* **EXERCISE TEXT**
=== Begin Enclosure ===
Landor updates Morrisons logo

Supermarket group Morrisons has revealed its fresh brand identity this week, with design by Landor Associates.

Morrisons_Logo.svg

Supermarket group Morrisons has revealed its fresh brand identity this week, with design by Landor Associates.

The logo retains the M symbol with its traditional yellow oval and Morrisons’ wording underneath, but is presented in a different style and format using a fresh combination of colours.

Additionally, Morrisons has scrapped its 30-year-old strapline ‘More reasons to shop at Morrisons’ and will focus its positioning around the line ‘The food specialist for everyone’, as well as highlighting its brand proposition, ‘Fresh for you every day’.
=== End Enclosure ===
* **DATA EXTRACT**
=== Begin Enclosure ===
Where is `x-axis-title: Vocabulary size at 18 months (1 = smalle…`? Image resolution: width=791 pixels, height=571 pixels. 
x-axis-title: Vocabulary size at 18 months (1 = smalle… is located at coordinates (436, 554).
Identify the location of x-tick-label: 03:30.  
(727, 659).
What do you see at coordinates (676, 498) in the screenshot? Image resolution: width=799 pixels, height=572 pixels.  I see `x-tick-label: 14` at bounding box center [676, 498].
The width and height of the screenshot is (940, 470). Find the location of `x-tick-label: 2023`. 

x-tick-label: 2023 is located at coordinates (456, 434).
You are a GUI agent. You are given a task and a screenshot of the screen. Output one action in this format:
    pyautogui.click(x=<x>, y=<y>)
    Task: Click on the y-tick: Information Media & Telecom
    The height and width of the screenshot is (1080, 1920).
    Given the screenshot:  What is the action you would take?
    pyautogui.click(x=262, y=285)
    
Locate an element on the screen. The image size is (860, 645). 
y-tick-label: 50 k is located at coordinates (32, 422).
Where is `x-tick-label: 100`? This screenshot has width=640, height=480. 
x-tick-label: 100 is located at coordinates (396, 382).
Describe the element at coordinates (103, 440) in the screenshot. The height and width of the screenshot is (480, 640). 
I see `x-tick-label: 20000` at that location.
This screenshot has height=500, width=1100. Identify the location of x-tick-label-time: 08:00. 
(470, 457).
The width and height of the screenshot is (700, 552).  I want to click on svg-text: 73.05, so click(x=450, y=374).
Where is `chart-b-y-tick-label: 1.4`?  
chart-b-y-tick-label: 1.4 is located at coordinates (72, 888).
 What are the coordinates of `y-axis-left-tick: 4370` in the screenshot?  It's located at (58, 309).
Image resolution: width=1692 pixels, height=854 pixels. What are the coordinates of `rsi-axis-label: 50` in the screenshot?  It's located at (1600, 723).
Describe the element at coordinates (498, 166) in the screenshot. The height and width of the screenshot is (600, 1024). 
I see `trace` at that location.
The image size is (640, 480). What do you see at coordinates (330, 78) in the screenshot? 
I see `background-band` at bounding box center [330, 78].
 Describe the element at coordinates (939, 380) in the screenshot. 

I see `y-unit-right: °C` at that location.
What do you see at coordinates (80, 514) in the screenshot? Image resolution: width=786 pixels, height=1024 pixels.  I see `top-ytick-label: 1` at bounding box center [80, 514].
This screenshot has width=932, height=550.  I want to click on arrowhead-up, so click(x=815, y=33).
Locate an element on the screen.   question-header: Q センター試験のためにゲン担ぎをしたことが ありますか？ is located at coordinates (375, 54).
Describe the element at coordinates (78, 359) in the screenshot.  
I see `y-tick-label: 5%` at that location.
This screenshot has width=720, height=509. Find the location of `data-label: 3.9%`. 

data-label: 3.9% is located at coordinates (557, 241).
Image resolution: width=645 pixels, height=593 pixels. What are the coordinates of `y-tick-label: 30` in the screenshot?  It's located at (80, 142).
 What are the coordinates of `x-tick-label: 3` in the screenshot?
=== End Enclosure ===
* **EXERCISE SET**
- 1) Retype the article on the Morrisons logo update, starting with "The logo retains" and going on through "you every day’.".
- 2) Extend the article on the Morrisons logo update from where it stops.
None of the rows are needed here.

* **ANSWERS**
- 1)
The logo retains the M symbol with its traditional yellow oval and Morrisons’ wording underneath, but is presented in a different style and format using a fresh combination of colours.

Additionally, Morrisons has scrapped its 30-year-old strapline ‘More reasons to shop at Morrisons’ and will focus its positioning around the line ‘The food specialist for everyone’, as well as highlighting its brand proposition, ‘Fresh for you every day’.

- 2)
‘I think this represents one of those classic cases of brand evolution,’ says Landor executive creative director Peter Knapp. ‘It is very much a case of don’t throw the baby out with the bathwater. Morrisons is a brand with a lot of loyalty and a lot of good feeling in the north area of the country and is relatively unknown in other areas. We needed to find a balance of trying to get something that loyalists will see and admire and feel good about, as well as making something that is competitive, modern, contemporary and relevant without losing the affinity with very significant customers.

‘We used yellow in a very dramatic way. It is a colour that Morrisons has ownership of. Lots of people are trading heavily for green, but yellow is relevant. It signifies brightness and freshness’, Knapp adds.

Landor was appointed to work on the branding for the store’s overhaul in January following a paid creative pitch against Wolff Olins, which was handled by the Advertising Agency Register.

At the same time, retail design specialist 20/20 has been dropped from its work on Morrisons’ store interiors and were not invited to take part in the pitch.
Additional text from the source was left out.